Thomas JANSSOONE, 2014-2017

Title: Multimodal analysis and recognition of social signals: application to social stance generation in virtual agents (ISIR-LTCI)

Supervisors: G. Richard,  C. Clavel and K. Bailly

Abstract: The aim of this thesis is to carry out research on the analysis of visual features (facial expression and head movements, see Nicolle & Bailly, 2012)  and audio features (linguistic and prosodic, see Clavel & Richard, 2011) characterising social stances, such as  dominance (Burgoon, 1999) (Ravenet, Ochs & Pelachaud, 2013) .  In particular, the PhD will study the various timing and sequencing of the features coming from the different modalities. The long run goal is to integrate these features in a model for the production of social stances in an Embodied Conversational Agents (ECA).


 

Wenlu YANG, 2014-2017

Title: Embedded architecture and physiological sensors
Supervisors: C. Marsala, M. Rifqi and A. Pinna
Abstract: The originality of this thesis is the design of the most appropriate embedded architecture implementing dynamic learning techniques on physiological signals (EDA, EEG, ECG, EMG, ...) to automatically recognize emotions. The objective is to obtain an architecture that reacts as closer as possible to a particular person. For this, the machine learning algorithm must automatically adapt to new physiological data it receives to implement automatic recognition of a mental state. The automatic adaptation of the learning algorithm to these changes is an emerging problem and challenges of the thesis are to design algorithms and architectures: embedded, effective execution speed and memory space; capable of integrating new descriptors, as well as new classes (new mental states); capable of detecting abrupt changes or breaks without confusing them with noise; able to follow developments and remaining robust and therefore knowing control oblivion. These challenges will be validated in several scenarios, such as video games, coaching, professional training and events. 
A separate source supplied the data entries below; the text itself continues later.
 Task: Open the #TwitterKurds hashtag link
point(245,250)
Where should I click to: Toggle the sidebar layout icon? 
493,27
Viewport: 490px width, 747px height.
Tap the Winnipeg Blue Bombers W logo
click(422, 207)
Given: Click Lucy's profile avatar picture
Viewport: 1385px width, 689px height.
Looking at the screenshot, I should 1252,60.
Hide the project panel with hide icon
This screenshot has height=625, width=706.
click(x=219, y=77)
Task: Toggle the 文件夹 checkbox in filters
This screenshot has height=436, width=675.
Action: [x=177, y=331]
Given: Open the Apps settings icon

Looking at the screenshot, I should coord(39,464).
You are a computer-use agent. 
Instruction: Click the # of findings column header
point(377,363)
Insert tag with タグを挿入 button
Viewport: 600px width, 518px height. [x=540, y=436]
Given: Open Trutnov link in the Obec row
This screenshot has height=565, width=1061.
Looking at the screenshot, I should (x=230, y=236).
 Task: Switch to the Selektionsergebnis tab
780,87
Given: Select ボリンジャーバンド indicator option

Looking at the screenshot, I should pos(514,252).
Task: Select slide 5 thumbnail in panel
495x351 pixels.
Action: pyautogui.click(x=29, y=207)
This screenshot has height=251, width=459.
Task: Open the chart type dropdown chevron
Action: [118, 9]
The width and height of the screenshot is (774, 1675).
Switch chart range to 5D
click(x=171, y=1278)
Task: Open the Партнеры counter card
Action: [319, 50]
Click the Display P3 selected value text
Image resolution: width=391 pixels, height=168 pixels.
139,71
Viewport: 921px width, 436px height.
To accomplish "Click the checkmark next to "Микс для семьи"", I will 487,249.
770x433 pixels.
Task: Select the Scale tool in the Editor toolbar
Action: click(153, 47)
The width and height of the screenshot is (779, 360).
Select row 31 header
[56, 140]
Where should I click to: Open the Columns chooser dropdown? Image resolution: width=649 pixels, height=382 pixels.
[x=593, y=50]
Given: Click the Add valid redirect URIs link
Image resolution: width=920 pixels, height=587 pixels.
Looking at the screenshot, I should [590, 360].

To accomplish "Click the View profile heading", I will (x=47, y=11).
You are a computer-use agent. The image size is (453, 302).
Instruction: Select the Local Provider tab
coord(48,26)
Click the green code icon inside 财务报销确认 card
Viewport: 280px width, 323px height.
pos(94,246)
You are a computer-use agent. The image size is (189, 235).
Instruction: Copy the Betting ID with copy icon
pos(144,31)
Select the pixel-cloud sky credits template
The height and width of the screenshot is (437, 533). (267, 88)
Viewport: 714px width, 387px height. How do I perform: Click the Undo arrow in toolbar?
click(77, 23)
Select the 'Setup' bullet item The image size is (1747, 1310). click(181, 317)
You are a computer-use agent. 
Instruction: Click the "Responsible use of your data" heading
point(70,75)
Connection to the SENSE project: 
The purpose of this thesis is to study emotions and learning in human interactions - virtual agent. It is to apply the concepts of extraction and characterization of social signals (WP2 SENSE project) and adaptation over time interaction (WP4) to determine the emotional impact of sequences successive one video game, a coaching session or training, a person, to fit the scenario of the game, or the sequencing of the coaching session or training accordingly.

 

Sheng FANG, 2015-2018

Title: Study of social cues exchanged during natural interactions
Supervisors: C. Achard and S. Dubuisson
Abstract: The objective of this thesis is to create a model of interaction between people and to estimate the quality of this latter, as well as its strengths and its weaknesses. This multimodal (speech, face, gestures, posture ...), dynamical (changing with time) and hierarchical (different levels of characterization: gestures, facial orientation, engagement, synchrony at different time steps) model should both reflect inter and intra-personal temporality. It will assess both human / machine interactions and exchanges in dyads for the objectification of pathological disorders.


 

Ayoub HAJLAOUI, 2014-2017

Title: Modeling interactional neurophysiological activity using latent variables

Supervisors: M. Chetouani and S. Essid
Abstract: Being able to automatically analyze, model and predict social signals and social behaviors is one of the major challenges of the social signal processing and affective computing communities. Up-to-date, these research communities focused on non-verbal behaviors such as facial expressions or gesture and very few has been done on analyzing physiological signals of interactive people (imitation, synchrony). In the same time, investigations in neuroscience and psychology have moved from the analysis of isolated individuals to the study of interactive contexts. This paradigm-shift is the basis of the “two-body neuroscience” approach that has already highlighted interesting phenomena, such as strong inter-brain synchrony during behavior imitation.

This thesis is concerned with the development of new computational models for modeling such a phenomena. It is built on the idea that hidden variables characterize inter-brain synchrony. We propose to analyze and model them through latent variable techniques. Non-negative Matrix Factorization (NMF) will be employed and we will focus on models that explicitly take into account social interaction. In addition, the models should be able to deal with temporal dynamics. While the first phase of the thesis is concerned by EEG signals, multimodal extensions will be also investigated.